Something that I learned how to do about 10 years ago is to brine, and will continue to do this until I can’t cook anymore.
A quick Wiki search pulled up this:
“In cooking, brining is a process similar to marination in which meat is soaked in a salt solution (the brine) before cooking. Brining makes cooked meat moister by hydrating the cells of its muscle tissue before cooking, via the process of osmosis, and by allowing the cells to hold on to the water while they are cooked, via the process of denaturation.”
Couldn’t have said it better myself, except that they forgot to mention that it makes the meat taste OH SO FAB-U-LOUS!
Brining does a couple of things---both equally important. It makes the meat taste better (who doesn’t season with salt?). And it makes the meat juicier. Smoke/BBQ a chicken on the grill for 3 hours without brining and you might have a good bird. Maybe dry it up a little bit, but good nonetheless. Brine it first, and you have a great bird. Brining is used 99.9% of the time on birds and pork at home. Doesn’t work so well on beef from what I have read.
The basic brine solution is detailed below. Some recipes call for adding flavoring ingredients such as cracked pepper, herbs, sliced peppers and such.

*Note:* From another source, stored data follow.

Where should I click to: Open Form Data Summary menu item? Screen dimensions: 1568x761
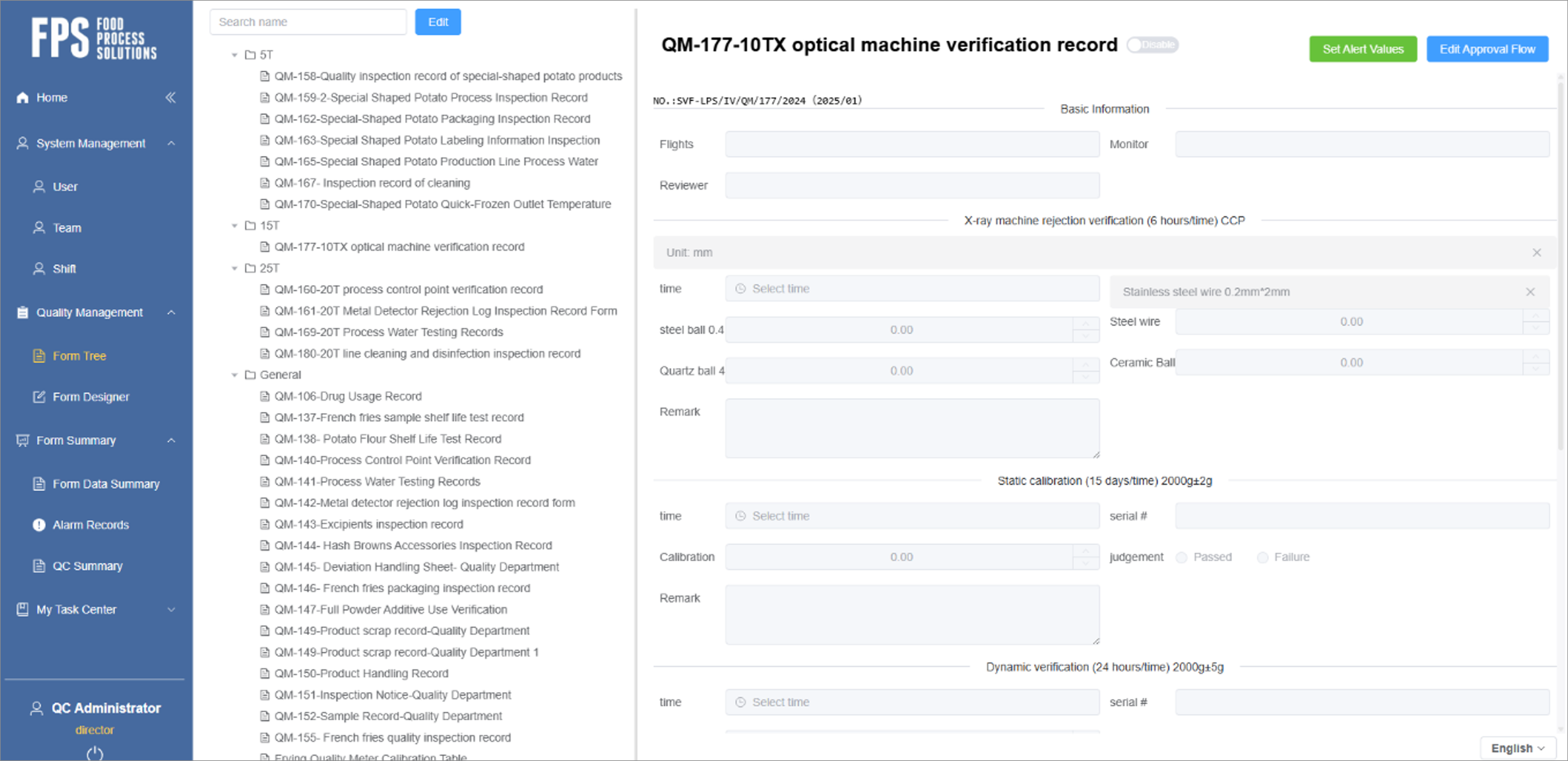pos(105,484)
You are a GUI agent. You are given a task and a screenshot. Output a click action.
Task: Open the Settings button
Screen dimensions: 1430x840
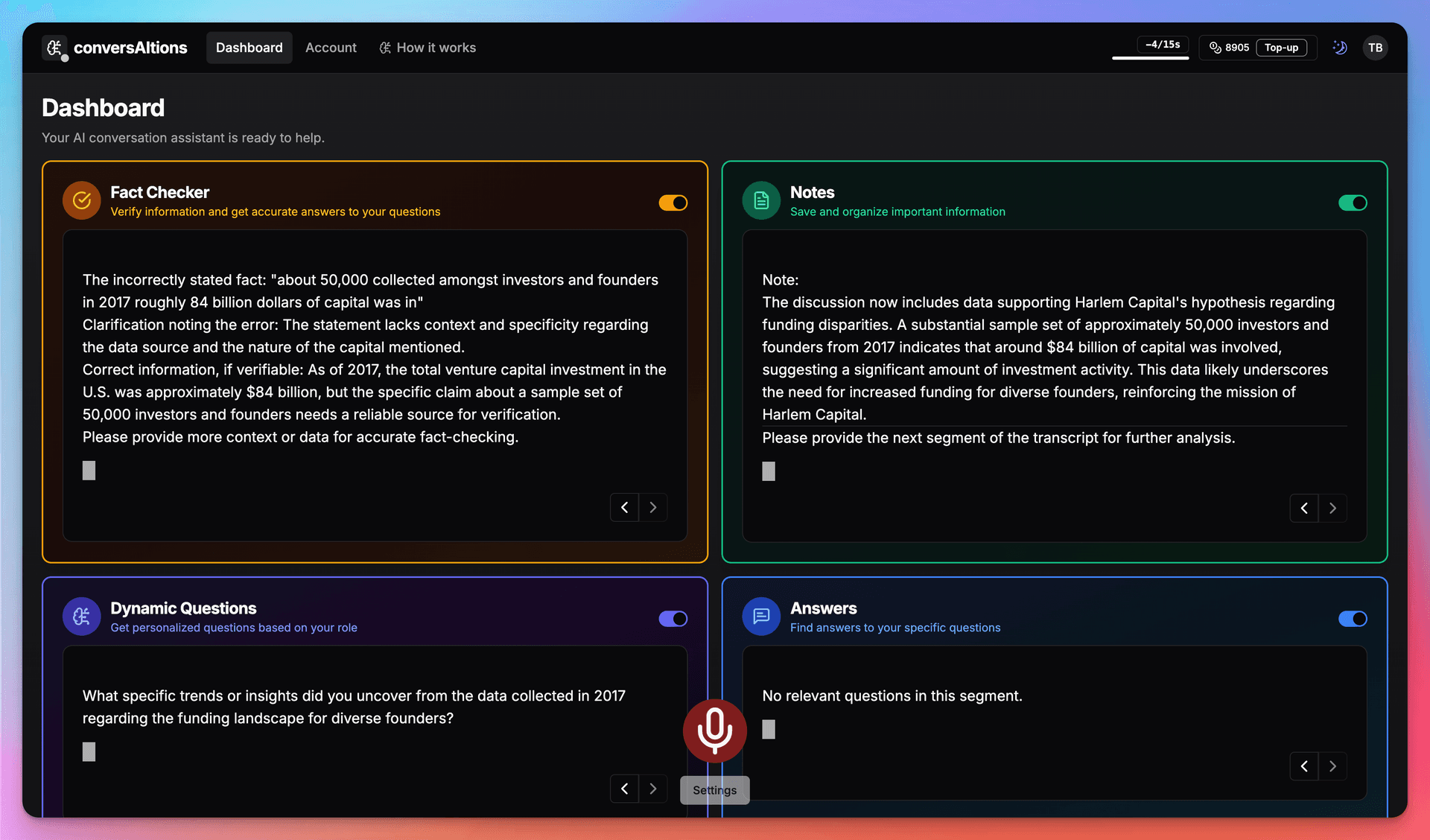pos(714,790)
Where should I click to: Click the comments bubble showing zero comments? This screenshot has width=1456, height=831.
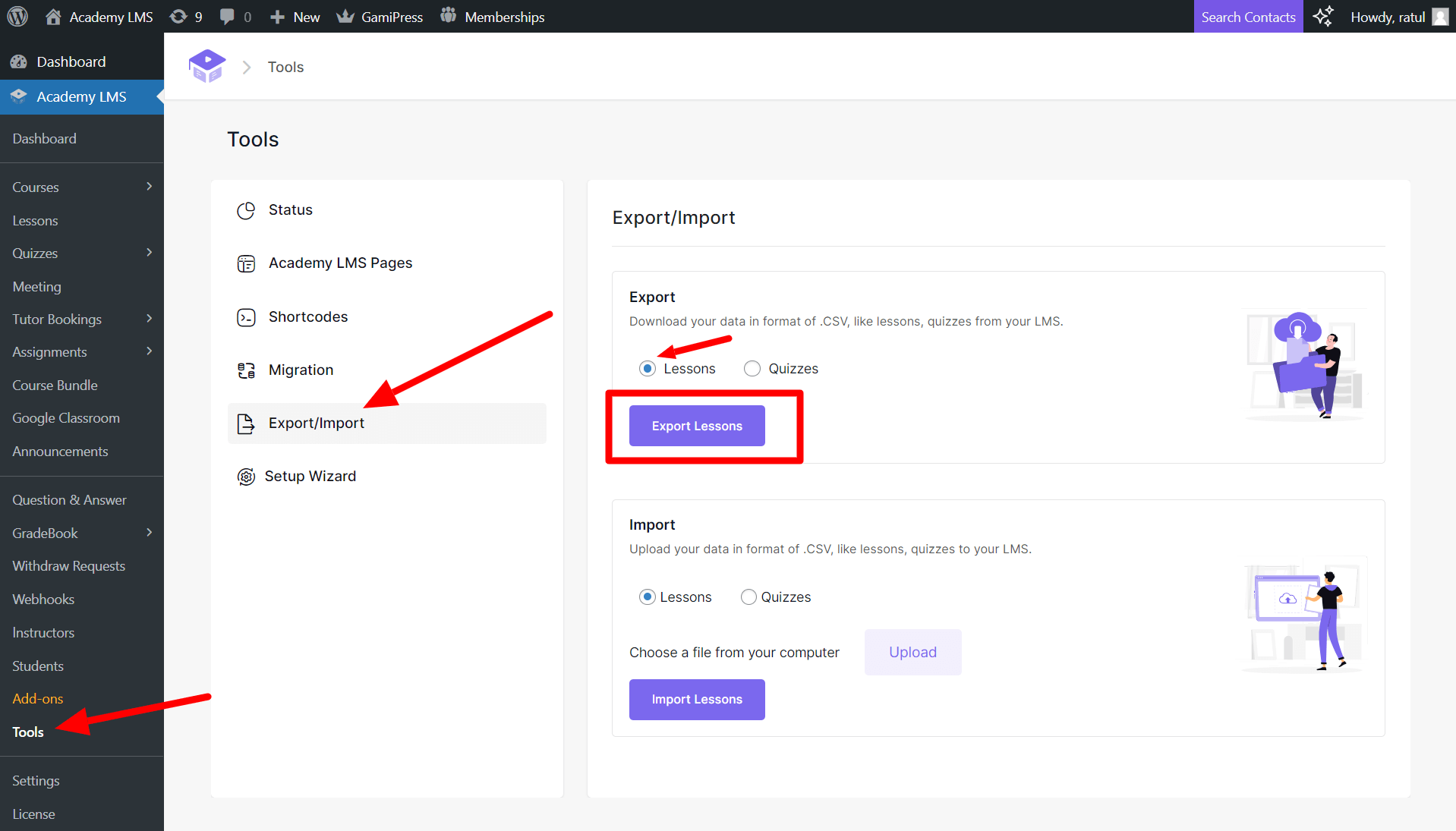pyautogui.click(x=234, y=16)
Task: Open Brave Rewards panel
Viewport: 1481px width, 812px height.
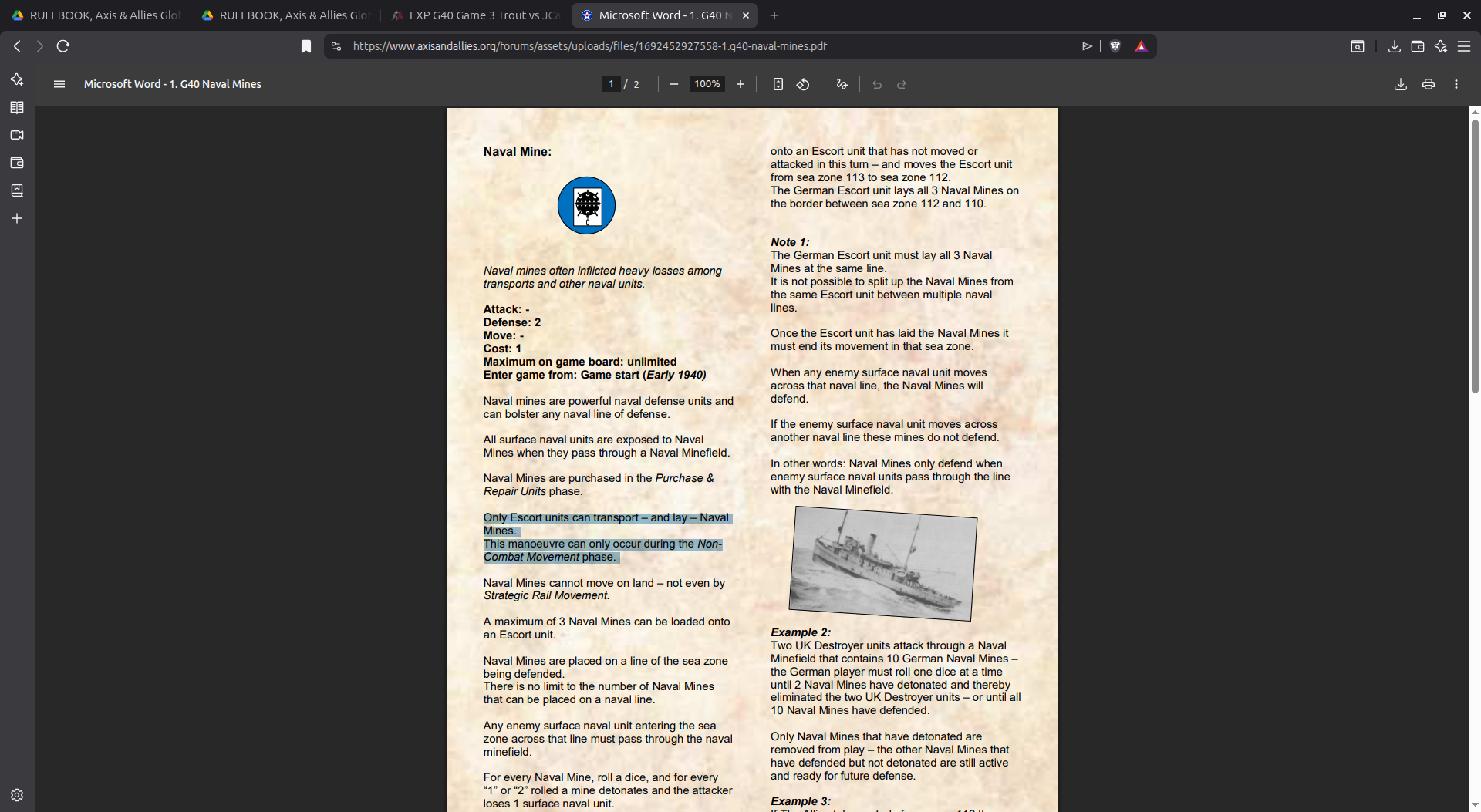Action: click(1142, 46)
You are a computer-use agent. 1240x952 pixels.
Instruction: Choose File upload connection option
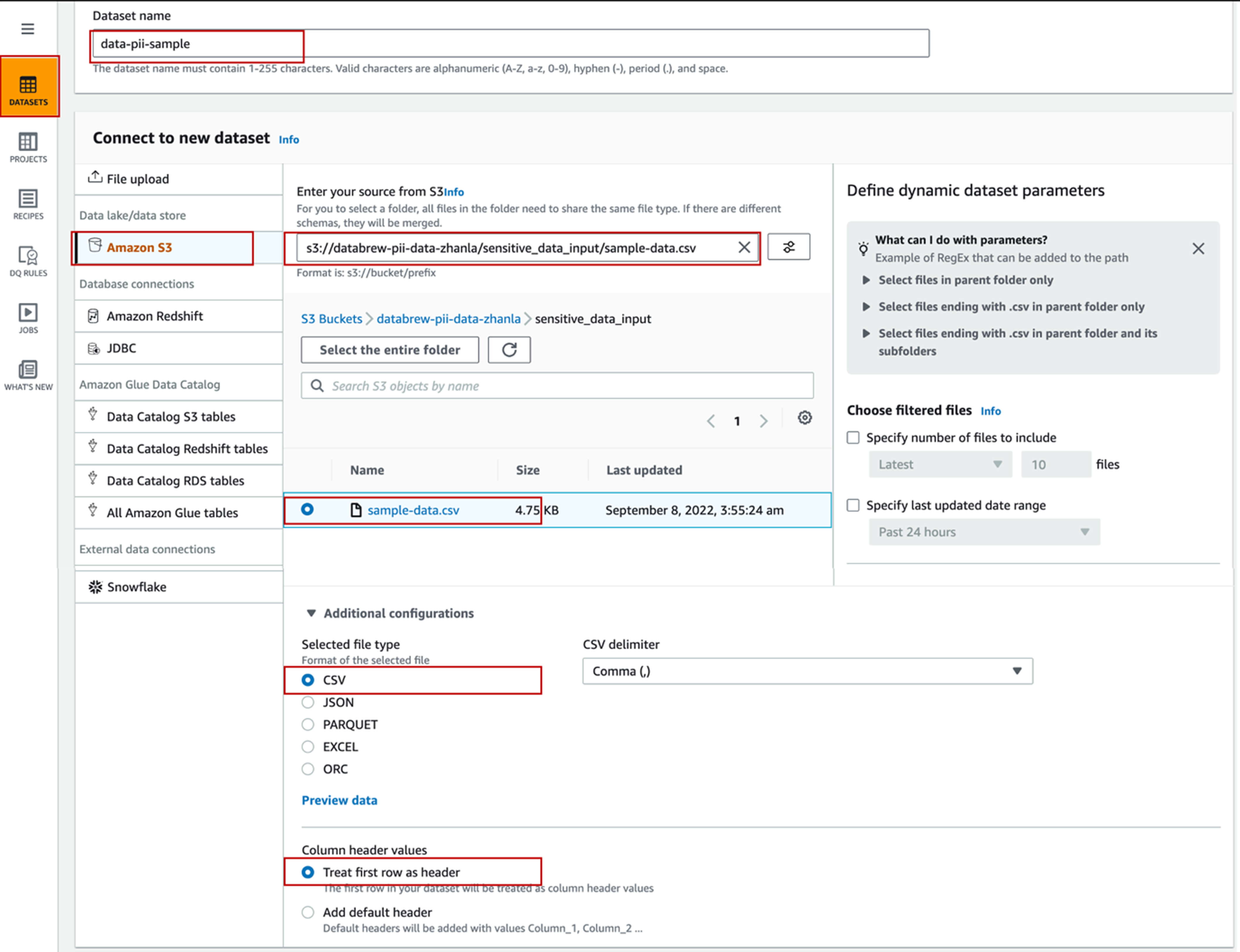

I say “Ah whatever”. As long as you have the basic brine down pat your bird or hog will be soooo much more divine than without the brine.
BASIC BRINE RECIPE
• 1 gallon cold water in a non-reactive container
• ¾ cup Kosher salt (rock salt can be used, but do not use “regular” salt)
• ½ cup sugar (light brown can be used)
Water should taste very salty---like sea water. Add or delete salt/water as necessary.
Immerse bird (whole or parts), or pork roast/ribs/chops for up to an hour. Cut up portions of chicken will only need about 45 minutes. Chops/ribs around 30.
Cook as you normally would, but remember that the meat will already have salt added, so watch how much salt is added in your seasonings.